Emerson Battenburg III was sweating profusely under his top hat as his hands flew back and forth between the vault door and his roll of thief’s tools spread out before him. His lock picks twitched and jiggled inside the doors complicated mechanism.

“Sooner would be better than later, Emmy,” Cherokee Jack remarked cooly as he braced heavily against the barred door that he and the samurai, Masaski Kenshin, were vainly trying to hold shut against the battering ram being applied for the other side.

“Well , Mr. Jack, I have informed the tumblers of your haste, but they are quite rudely refusing to pop themselves open in spite of that fact,” Emerson responded, his voice prim, although his face showed intense concentration. After all, he fancied himself a proper English gentleman, and that meant never losing one’s cool.

As the door began to splinter, Masaaki took a step back and drew his katana. “Let them come. A hundred of them will die by my blade before I fall.”

Cherokee Jack rolled his eyes, and continued to brace the door. “While I would never dream of questioning your martial prowess, you will forgive me if I have no particular desire to test it.”

“If you had thought of an escape plan, we would not be currently stuck in this room, with no means of egress, trapped between the devil and the deep blue sea.” Emerson shot over his shoulder.

“While I do beg your pardon, even a stunning intellect such as myself cannot rightly think of everything,” Jack grunted, the door finally starting to give away.

“Will the two of you stop blithering, the guards are almost through,” Masaaki spat disdainfully as Jack was thrown to the ground, his cowboy hat knocked from his head, displacing the eagle feather he wore in it.

Jack didn’t bother to rise, but smoothly drew both his revolvers from where he lay.

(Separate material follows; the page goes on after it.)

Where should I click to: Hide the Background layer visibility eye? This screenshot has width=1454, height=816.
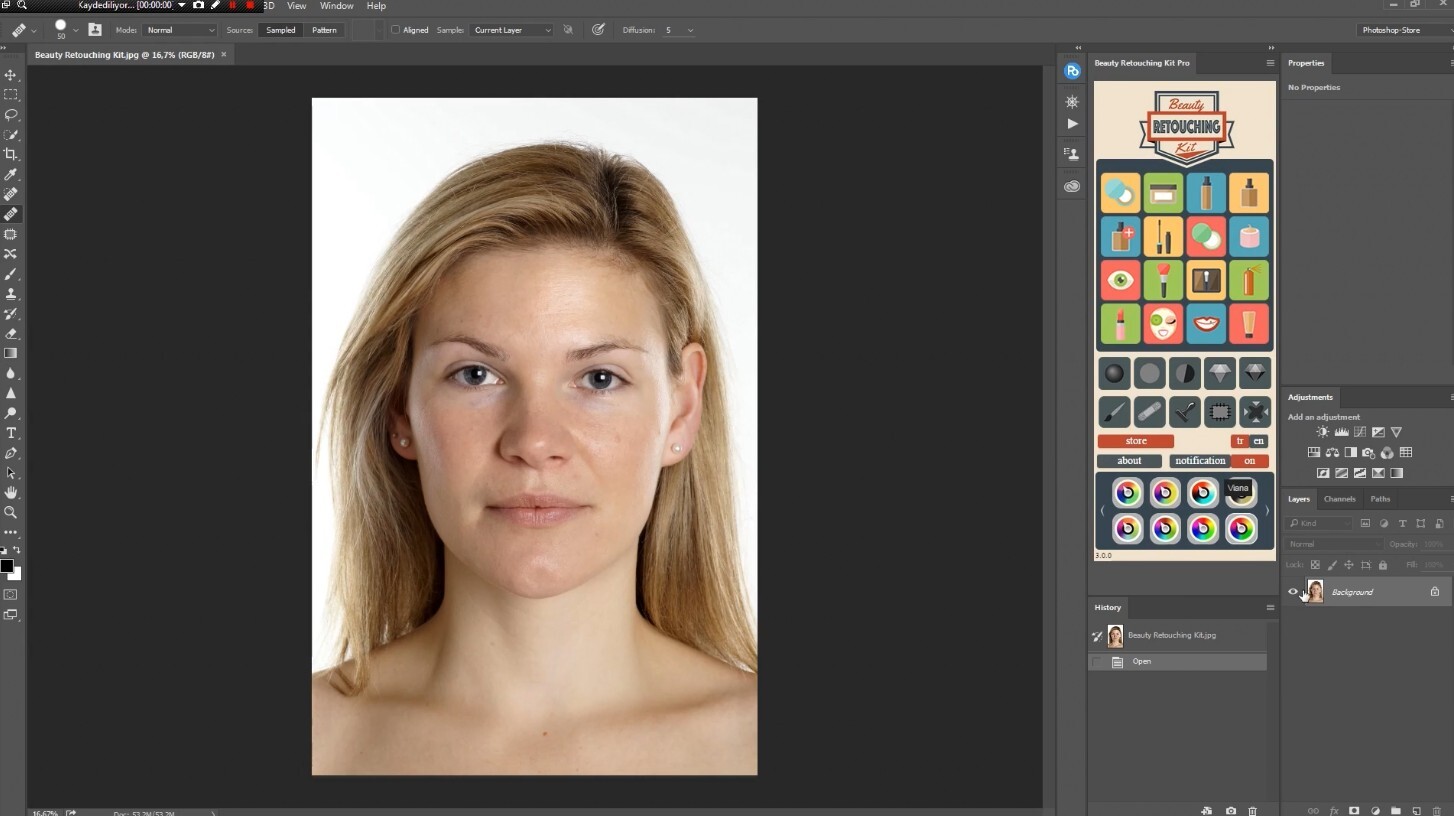1292,592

Just as the two warriors were preparing to face down the overwhelming force of guards, the corridor outside the room was rocked by a series of explosions, forcing them to cover their ears

After a brief pause, the broken door swung open easily to admit the pirate captain, Jean-Luc La Croix, his hat perched jauntily on his long silver hair.

The old pirate quipped in his thick French accent, “I’m sorry I’m late, but you all seemed to have been having a bit of a problem. Luckily, it was nothing a few granados couldn’t solve.”

As he sashayed in, a pistol on one hip and an ornate rapier on the other, he had to step over one of the many strewn bodies that littered the corridor.

“Explosives are a coward’s weapon. It would have been more honorable to face them with your sword”, Moussaka said haughtily.

“I piss on your honor, boy. I am far too old for that nonsense. Although making men explode does give me an exquisite thirst.” Jean-Luc then proceeded to pull an enormous flask of wine from his voluminous coat and began a heroic effort to drain it.

Jack laughed aloud, rising and holstering his pistols. “I for one don’t give a damn what you piss on, I’m just glad to see you. Emmy here was just remarking how we was caught between the devil and the deep blue sea.”

La Croix scoffed in a very French way, and waved his hand dismissively. “Don’t be silly boy, I am the devil in the deep blue sea.”

The samurai seemed about to respond, when he was cut off by a loud clicking noise and Emerson’s whoop of victory.

“I’ve got it! Now if you all are done fooling about, I propose that we get what we came for and vacate these premises before more guards arrived.”

“Hell, Emmy’s got my vote,” Jack smirked, and with that, the four of them, weapons drawn, entered the vault.